**THE TASKS**.
A. Using the lead-copper battery solution, decide whether each statement agrees with it: (i) lead is the reducing agent; (ii) copper appears higher than lead in the EMF series; (iii) the least reactive metals sit at the bottom of the EMF series. Answer yes or no for each, and quote the deciding words.
B. In one to three sentences, explain why lead is the metal that gets oxidized, according to the lead-copper battery solution.
C. Transcribe the lead-copper battery solution, beginning at the words "Find the positions" and stopping after "than copper (Cu).".

*** TEXT PROVIDED ***

Consider a battery made from lead, \(\mathrm{Pb}\), and copper, \(\mathrm{Cu}\), along with \(\mathrm{Pb}^{2+}\) ions and \(\mathrm{Cu}^{2+}\) ions. In such a battery, what is the oxidizing agent, and what is the reducing agent? (Hint: Start by consulting the EMF series, and determine which metal oxidizes and which metal ion gets reduced.)

Short Answer

Expert verified
In the battery made from lead (Pb) and copper (Cu) along with \(\mathrm{Pb}^{2+}\) ions and \(\mathrm{Cu}^{2+}\) ions, the oxidizing agent is \(\mathrm{Cu^{2+}}\) ions, and the reducing agent is lead (Pb). This is because lead is higher in the EMF series, so it gets oxidized (loses electrons) and forms \(\mathrm{Pb^{2+}}\) ions, while copper ions gain electrons (get reduced) and become copper (Cu) atoms.

Step by step solution

01

Consult the EMF Series

Refer to the Electromotive Force (EMF) series to observe the reactivity of metals and their ions. The position of a metal in the EMF series determines its strength as a reducing agent.
02

Find the positions of lead and copper in the EMF series

Look for lead (Pb) and copper (Cu) in the EMF series. Remember that elements in the EMF series are arranged according to their reducing power, with the most reactive metals at the top (that is, those which are most likely to lose electrons or be oxidized) and the least reactive at the bottom (those less likely to lose electrons or be oxidized). In the EMF series, you will find that lead (Pb) appears higher than copper (Cu).

*** MATERIAL SUPPLIED ***

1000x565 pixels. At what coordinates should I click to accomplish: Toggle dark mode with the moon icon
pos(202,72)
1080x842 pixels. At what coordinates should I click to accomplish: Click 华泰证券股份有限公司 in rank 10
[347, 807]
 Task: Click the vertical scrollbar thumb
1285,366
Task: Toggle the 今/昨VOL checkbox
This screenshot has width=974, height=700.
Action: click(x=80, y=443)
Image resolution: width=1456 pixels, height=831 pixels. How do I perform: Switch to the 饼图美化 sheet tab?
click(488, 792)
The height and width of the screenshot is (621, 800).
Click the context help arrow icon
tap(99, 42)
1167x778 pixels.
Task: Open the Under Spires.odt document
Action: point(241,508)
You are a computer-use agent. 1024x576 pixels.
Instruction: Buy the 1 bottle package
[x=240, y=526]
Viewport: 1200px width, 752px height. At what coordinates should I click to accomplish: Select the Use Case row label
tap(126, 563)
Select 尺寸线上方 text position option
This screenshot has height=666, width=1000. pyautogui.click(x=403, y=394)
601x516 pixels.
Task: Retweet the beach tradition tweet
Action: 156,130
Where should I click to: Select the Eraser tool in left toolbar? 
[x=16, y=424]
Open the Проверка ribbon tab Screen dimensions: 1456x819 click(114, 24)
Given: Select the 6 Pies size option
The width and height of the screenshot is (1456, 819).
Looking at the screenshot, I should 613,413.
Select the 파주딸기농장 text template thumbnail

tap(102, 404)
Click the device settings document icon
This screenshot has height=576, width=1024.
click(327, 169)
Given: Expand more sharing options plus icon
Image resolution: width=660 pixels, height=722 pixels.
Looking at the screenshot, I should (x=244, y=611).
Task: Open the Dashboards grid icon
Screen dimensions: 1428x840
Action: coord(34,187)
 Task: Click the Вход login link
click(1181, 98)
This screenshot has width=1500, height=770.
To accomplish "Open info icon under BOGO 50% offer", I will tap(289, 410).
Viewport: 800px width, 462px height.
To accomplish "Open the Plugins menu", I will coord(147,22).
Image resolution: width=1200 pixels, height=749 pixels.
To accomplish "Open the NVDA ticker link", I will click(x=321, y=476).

***

**RESULTS FOR EACH TASK**.
A.
(i) Yes: "the reducing agent is lead (Pb)"
(ii) No: "lead (Pb) appears higher than copper (Cu)"
(iii) Yes: "the least reactive at the bottom"

B. Lead gets oxidized because it is higher than copper in the EMF series. The series ranks metals by reducing power, and those nearer the top are more likely to lose electrons. Lead therefore loses electrons and forms lead ions, while copper ions gain electrons and become copper atoms.

C.
Find the positions of lead and copper in the EMF series

Look for lead (Pb) and copper (Cu) in the EMF series. Remember that elements in the EMF series are arranged according to their reducing power, with the most reactive metals at the top (that is, those which are most likely to lose electrons or be oxidized) and the least reactive at the bottom (those less likely to lose electrons or be oxidized). In the EMF series, you will find that lead (Pb) appears higher than copper (Cu).